Here we want to optimize (in this case maximize) is the area of the field, subject to the constraint of having only so much fencing.
The solution method is to take the thing you want to optimize and write it as a function of something you can control -- or, at least, control as much as the constraint lets you. Then take the derivative of the function, set it equal to 0, solve to find the value of the variable, and plug that into the function to find the optimum.
In this problem, what we can control is the length of the pieces we cut the fencing into, in order to build the complete fences that split the field into the four parallel pens.

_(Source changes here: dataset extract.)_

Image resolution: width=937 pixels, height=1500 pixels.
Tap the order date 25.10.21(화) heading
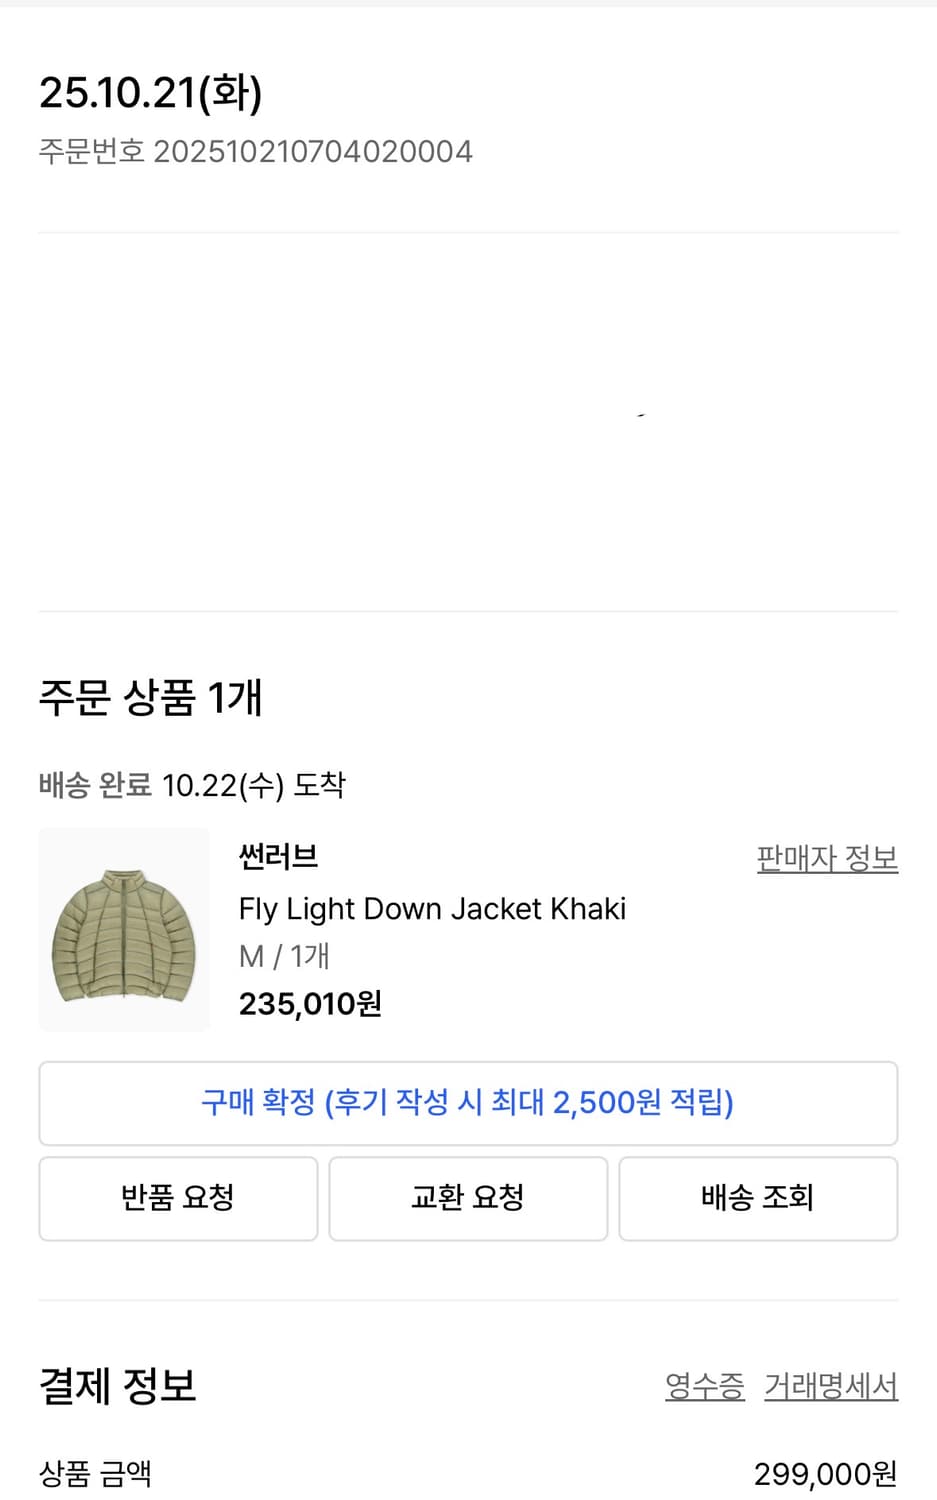click(x=151, y=93)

The entire field has a length which we don't know, so let's call the length "x". It has a width which we don't know, so let's call the width "y". And it has an area which we don't know, so let's call the area "A".

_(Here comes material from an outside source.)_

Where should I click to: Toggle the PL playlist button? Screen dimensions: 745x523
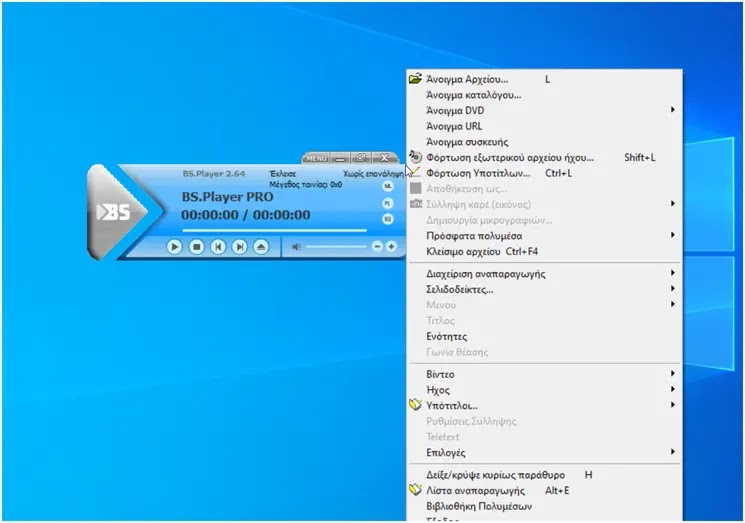pos(388,203)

But we do know that the area of a rectangle is the length times the width. That is
A = xy (Equation #1)
So, in order to fence the perimeter (outside) of the field, we need two fences each equal to the length, and two fences each equal to the width. That is, so far the amount of fence we need, just for the field itself, is 2x + 2y.
Let's make the four parallel pens with their lengths parallel to the length of the field. If you draw a picture, you'll find that this can be done with three more fences inside the field. The length of each of those fences will also be y, the length of the field.
So the total length of all the fences (call it "L") will be 2x + 2y + 3y, or
L = 2x + 5y (Equation #2)
To get the biggest possible area, we should use all the fencing we have. And we know that the total amount of fencing is
L = 1000 (Equation #3)
Combining Equation #2 and Equation #3 gives
2x + 5y = 1000 (Equation #4)
We need to get A as a function of a single variable, so that we can do the calculus. Currently we have A as a function of two variables. So we need to eliminate one of those variables by expressing it as a function of the other variable.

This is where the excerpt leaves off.